Given exercise:
Express the material as a JSON array of strings, one per line and with blank lines omitted, starting at the line containing "Where should I" and running through the end of the material, both ends inclusive. Leave the pictures out of the output.

Records supplied:
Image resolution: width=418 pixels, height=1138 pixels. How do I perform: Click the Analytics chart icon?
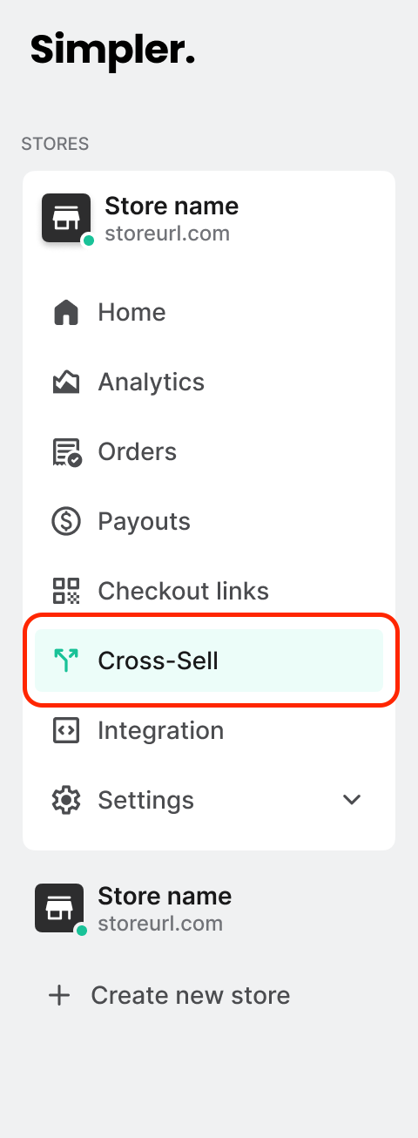[66, 383]
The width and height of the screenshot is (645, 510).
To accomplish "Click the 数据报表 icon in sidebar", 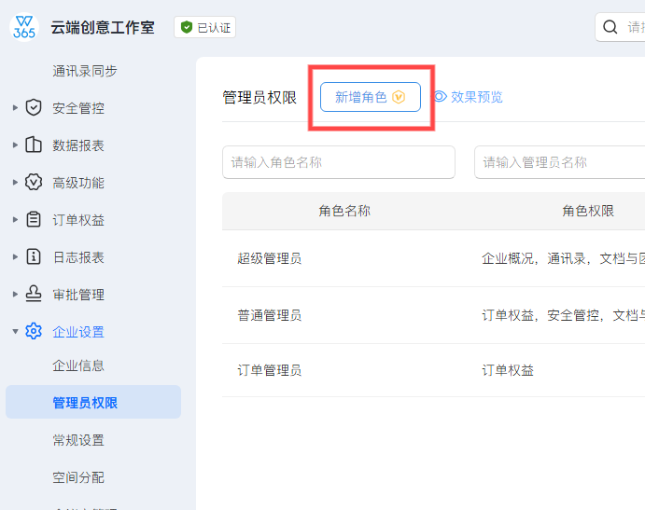I will (x=34, y=145).
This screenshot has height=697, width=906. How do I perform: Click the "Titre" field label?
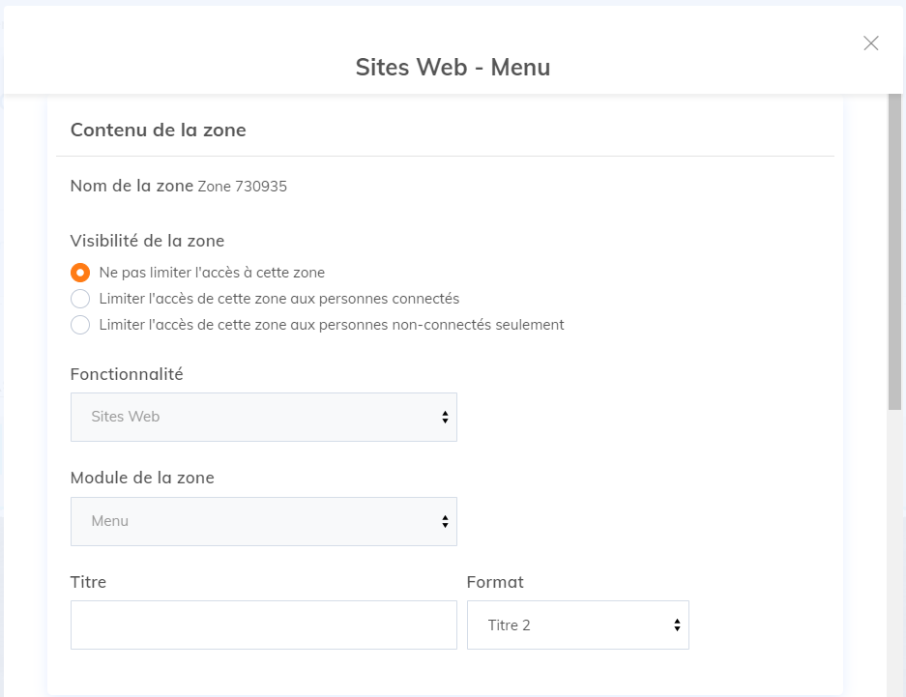[x=88, y=582]
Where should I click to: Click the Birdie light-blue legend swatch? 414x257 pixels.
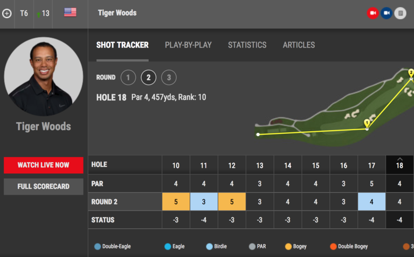[209, 247]
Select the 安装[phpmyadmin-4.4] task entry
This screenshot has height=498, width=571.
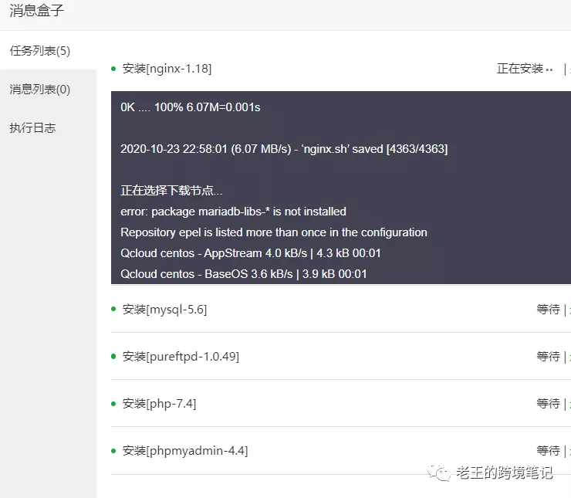tap(185, 451)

Task solution:
[
  "Where should I click to: Click the Birdie light-blue legend swatch? 414x257 pixels.",
  "[209, 247]",
  "Select the 安装[phpmyadmin-4.4] task entry",
  "This screenshot has height=498, width=571.",
  "tap(185, 451)"
]